It was a cracking beer. We organised tastings across the south, inviting the mayor, local dignitaries, press and CAMRA branches. It was a hot summer, which meant some of the landlords struggled to present it at its best, but we pulled it off – it was a huge success.
I also organised a trip to Burton-upon-Trent for members of the CAMRA National Executive and a bunch of journalists. I’ve a feeling Richard Boston might have been there, too. There was always a risk that CAMRA wouldn’t behave themselves and would disdain what we were trying to do, but it went off like a dream. They travelled up on the train and were whisked to the brewery in a luxury coach. I think they appreciated being asked along – it felt like a breakthrough to us and them.
There was also a phrase you’d hear in the mid-seventies, ‘chemical beer’, mostly at CAMRA branch level, which we didn’t like at all. There were no chemicals in British beer, keg or otherwise. Engaging CAMRA’s NE at the launch of Draught Burton was a chance to show them that the brewers at Allied were as skilful as brewers anywhere – maybe more so – and that we only used natural ingredients. No chemicals anywhere in the brewery! I was concerned that, when we showed them the huge coppers – actually made of stainless steel – they would scoff at what they’d see as ‘mass production’. In contrast, they liked the cosy, rural imagery, things like wooden casks. But there was no trouble – everybody was as good as gold, and it was a great day.
On the way back, British Rail naturally didn’t serve cask ale on board, and I definitely saw one CAMRA National Executive member drinking four or five cans of Long Life! This was a beer brewed for the can – fizzy, filtered, not especially flavourful. So they were pragmatic if the alternative was having no beer at all at the end of a long day in the brewery tasting room!

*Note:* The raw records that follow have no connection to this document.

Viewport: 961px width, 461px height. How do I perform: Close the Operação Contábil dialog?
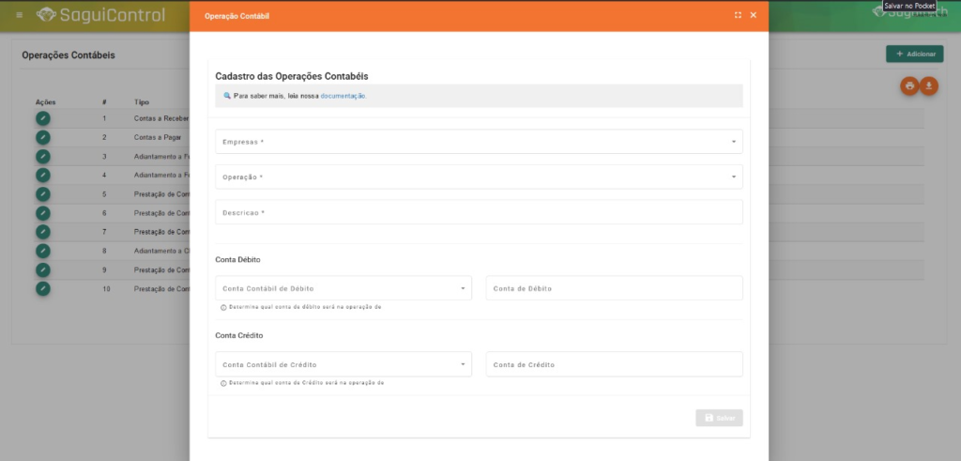pos(753,15)
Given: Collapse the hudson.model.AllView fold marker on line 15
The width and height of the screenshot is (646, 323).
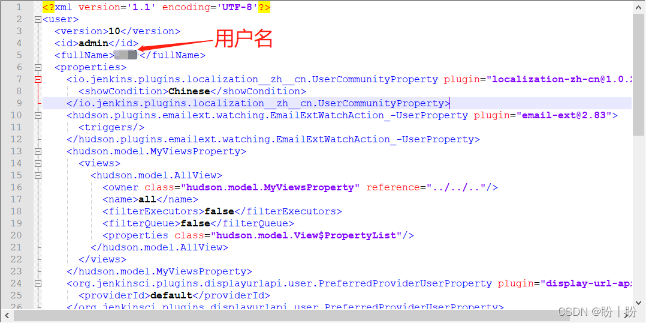Looking at the screenshot, I should [x=38, y=175].
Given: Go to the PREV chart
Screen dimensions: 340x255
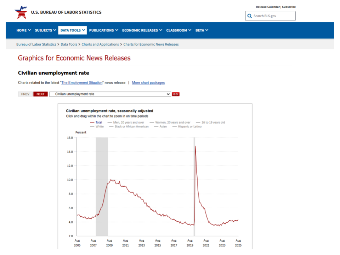Looking at the screenshot, I should point(25,94).
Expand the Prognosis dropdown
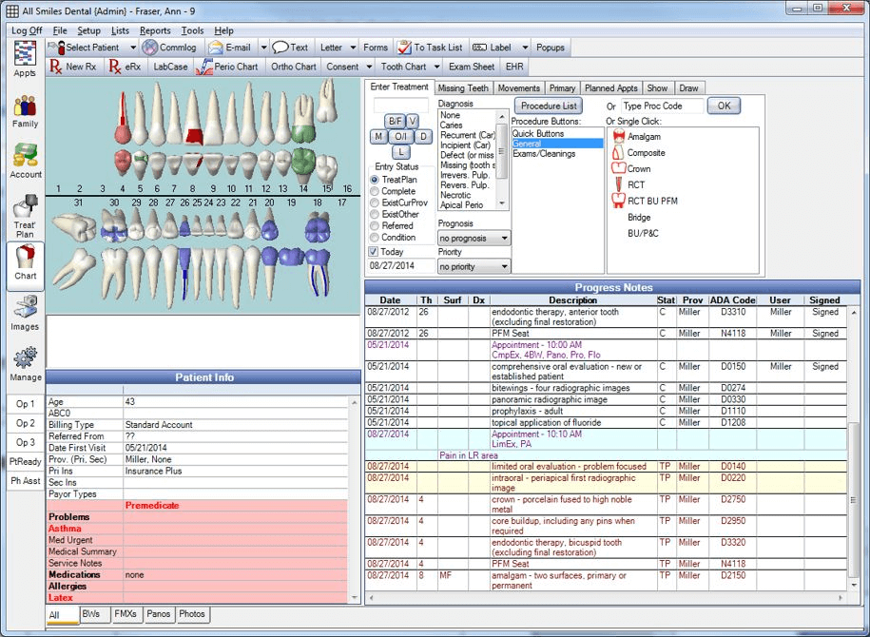The height and width of the screenshot is (637, 870). pyautogui.click(x=503, y=238)
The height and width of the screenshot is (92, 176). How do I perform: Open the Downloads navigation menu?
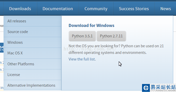[20, 9]
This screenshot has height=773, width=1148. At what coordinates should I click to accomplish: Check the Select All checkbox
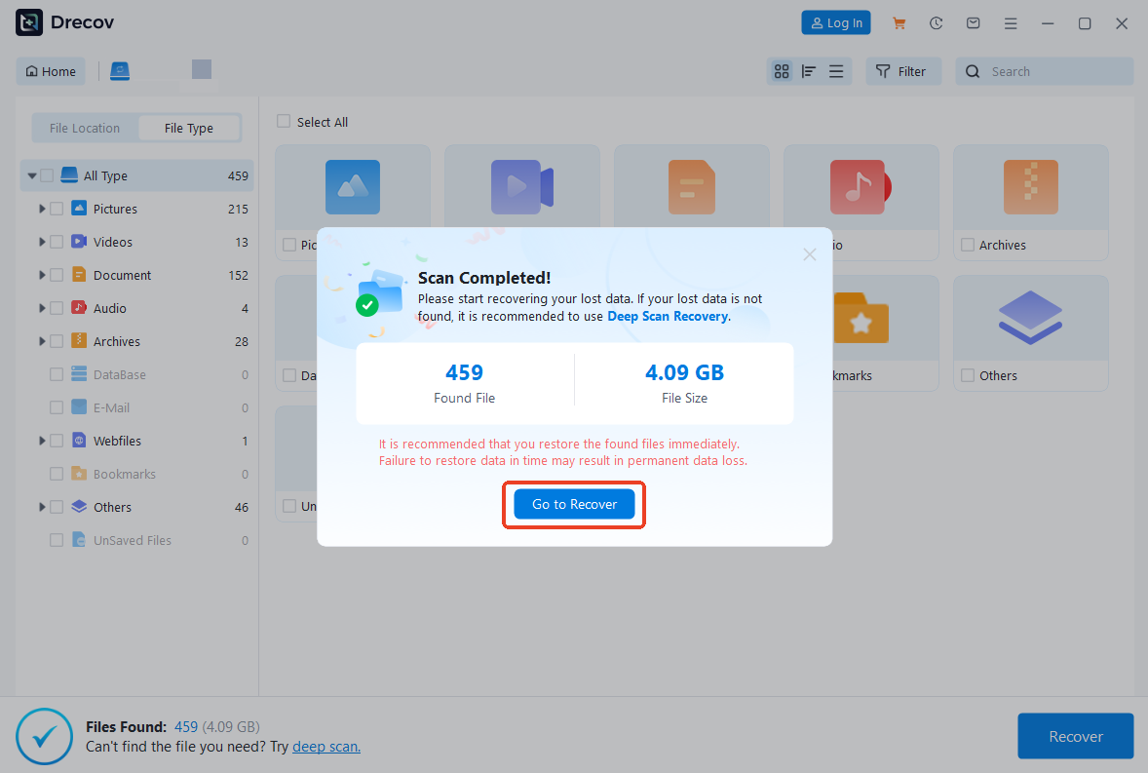[x=284, y=121]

Draught Burton Ale was Allied responding to a consumer movement – a mood in the nation. Something had struck a chord, obviously, and many people shared CAMRA’s view that local breweries needed to be protected and looked after, and that the big breweries, corporatism, and so on, was too much. They were increasingly turning back to local and regional products.
We’re sad we never got to try it — by all accounts, it was a great beer in its own right, regardless of its function as a sop to CAMRA.
RIP Draught Burton Ale (http://boakandbailey.com/2015/01/rip-draught-burton-ale/) from Boak & Bailey's Beer Blog - Over-thinking beer, pubs and the meaning of craft since 2007 (http://boakandbailey.com)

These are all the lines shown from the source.